WORK REQUIRED: Would you restate the data exactly as given?

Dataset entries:
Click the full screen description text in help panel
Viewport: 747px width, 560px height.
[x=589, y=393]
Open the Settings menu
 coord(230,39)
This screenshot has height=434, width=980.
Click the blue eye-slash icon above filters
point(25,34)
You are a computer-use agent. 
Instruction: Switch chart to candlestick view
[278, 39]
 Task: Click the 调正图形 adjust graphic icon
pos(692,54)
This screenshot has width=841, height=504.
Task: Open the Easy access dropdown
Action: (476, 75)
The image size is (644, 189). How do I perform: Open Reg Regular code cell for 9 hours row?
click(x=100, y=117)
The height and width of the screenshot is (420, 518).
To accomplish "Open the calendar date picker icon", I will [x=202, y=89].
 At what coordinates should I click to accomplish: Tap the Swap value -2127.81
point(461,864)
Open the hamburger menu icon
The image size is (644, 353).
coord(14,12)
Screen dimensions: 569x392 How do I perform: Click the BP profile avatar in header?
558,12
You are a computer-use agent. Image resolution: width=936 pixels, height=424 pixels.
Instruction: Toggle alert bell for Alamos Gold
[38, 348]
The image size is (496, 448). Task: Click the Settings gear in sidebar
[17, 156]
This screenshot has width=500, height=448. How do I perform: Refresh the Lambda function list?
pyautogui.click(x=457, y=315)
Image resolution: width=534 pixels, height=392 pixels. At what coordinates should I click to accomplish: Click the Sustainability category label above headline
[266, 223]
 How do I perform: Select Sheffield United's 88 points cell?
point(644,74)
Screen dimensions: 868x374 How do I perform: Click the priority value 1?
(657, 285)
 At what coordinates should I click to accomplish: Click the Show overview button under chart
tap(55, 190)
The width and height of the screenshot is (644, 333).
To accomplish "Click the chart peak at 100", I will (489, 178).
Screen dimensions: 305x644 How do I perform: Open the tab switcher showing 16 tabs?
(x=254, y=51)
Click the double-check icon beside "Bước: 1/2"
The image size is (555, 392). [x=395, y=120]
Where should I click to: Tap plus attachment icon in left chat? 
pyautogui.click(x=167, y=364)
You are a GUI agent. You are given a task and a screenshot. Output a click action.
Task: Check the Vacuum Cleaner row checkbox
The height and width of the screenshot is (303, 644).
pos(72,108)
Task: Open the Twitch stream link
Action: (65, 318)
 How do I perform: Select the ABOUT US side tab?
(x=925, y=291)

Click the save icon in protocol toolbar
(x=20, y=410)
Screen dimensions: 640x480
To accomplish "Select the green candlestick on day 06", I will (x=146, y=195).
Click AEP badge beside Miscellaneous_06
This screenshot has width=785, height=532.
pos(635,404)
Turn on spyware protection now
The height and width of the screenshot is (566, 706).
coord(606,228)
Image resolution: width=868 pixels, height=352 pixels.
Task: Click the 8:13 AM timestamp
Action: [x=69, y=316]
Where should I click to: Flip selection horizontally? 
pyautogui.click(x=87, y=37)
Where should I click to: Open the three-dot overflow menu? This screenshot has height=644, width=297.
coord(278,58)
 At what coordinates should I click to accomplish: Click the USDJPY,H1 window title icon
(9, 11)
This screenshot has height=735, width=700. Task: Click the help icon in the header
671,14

SOLUTION FOR THIS TASK:
Click the full screen description text in help panel
Viewport: 747px width, 560px height.
[x=589, y=393]
Open the Settings menu
 coord(230,39)
This screenshot has height=434, width=980.
Click the blue eye-slash icon above filters
point(25,34)
You are a computer-use agent. 
Instruction: Switch chart to candlestick view
[278, 39]
 Task: Click the 调正图形 adjust graphic icon
pos(692,54)
This screenshot has width=841, height=504.
Task: Open the Easy access dropdown
Action: (476, 75)
The image size is (644, 189). How do I perform: Open Reg Regular code cell for 9 hours row?
click(x=100, y=117)
The height and width of the screenshot is (420, 518).
To accomplish "Open the calendar date picker icon", I will [x=202, y=89].
 At what coordinates should I click to accomplish: Tap the Swap value -2127.81
point(461,864)
Open the hamburger menu icon
The image size is (644, 353).
coord(14,12)
Screen dimensions: 569x392 How do I perform: Click the BP profile avatar in header?
558,12
You are a computer-use agent. Image resolution: width=936 pixels, height=424 pixels.
Instruction: Toggle alert bell for Alamos Gold
[38, 348]
The image size is (496, 448). Task: Click the Settings gear in sidebar
[17, 156]
This screenshot has width=500, height=448. How do I perform: Refresh the Lambda function list?
pyautogui.click(x=457, y=315)
Image resolution: width=534 pixels, height=392 pixels. At what coordinates should I click to accomplish: Click the Sustainability category label above headline
[266, 223]
 How do I perform: Select Sheffield United's 88 points cell?
point(644,74)
Screen dimensions: 868x374 How do I perform: Click the priority value 1?
(657, 285)
 At what coordinates should I click to accomplish: Click the Show overview button under chart
tap(55, 190)
The width and height of the screenshot is (644, 333).
To accomplish "Click the chart peak at 100", I will (489, 178).
Screen dimensions: 305x644 How do I perform: Open the tab switcher showing 16 tabs?
(x=254, y=51)
Click the double-check icon beside "Bước: 1/2"
The image size is (555, 392). [x=395, y=120]
Where should I click to: Tap plus attachment icon in left chat? 
pyautogui.click(x=167, y=364)
You are a GUI agent. You are given a task and a screenshot. Output a click action.
Task: Check the Vacuum Cleaner row checkbox
The height and width of the screenshot is (303, 644).
pos(72,108)
Task: Open the Twitch stream link
Action: (65, 318)
 How do I perform: Select the ABOUT US side tab?
(x=925, y=291)

Click the save icon in protocol toolbar
(x=20, y=410)
Screen dimensions: 640x480
To accomplish "Select the green candlestick on day 06", I will (x=146, y=195).
Click AEP badge beside Miscellaneous_06
This screenshot has width=785, height=532.
pos(635,404)
Turn on spyware protection now
The height and width of the screenshot is (566, 706).
coord(606,228)
Image resolution: width=868 pixels, height=352 pixels.
Task: Click the 8:13 AM timestamp
Action: [x=69, y=316]
Where should I click to: Flip selection horizontally? 
pyautogui.click(x=87, y=37)
Where should I click to: Open the three-dot overflow menu? This screenshot has height=644, width=297.
coord(278,58)
 At what coordinates should I click to accomplish: Click the USDJPY,H1 window title icon
(9, 11)
This screenshot has height=735, width=700. Task: Click the help icon in the header
671,14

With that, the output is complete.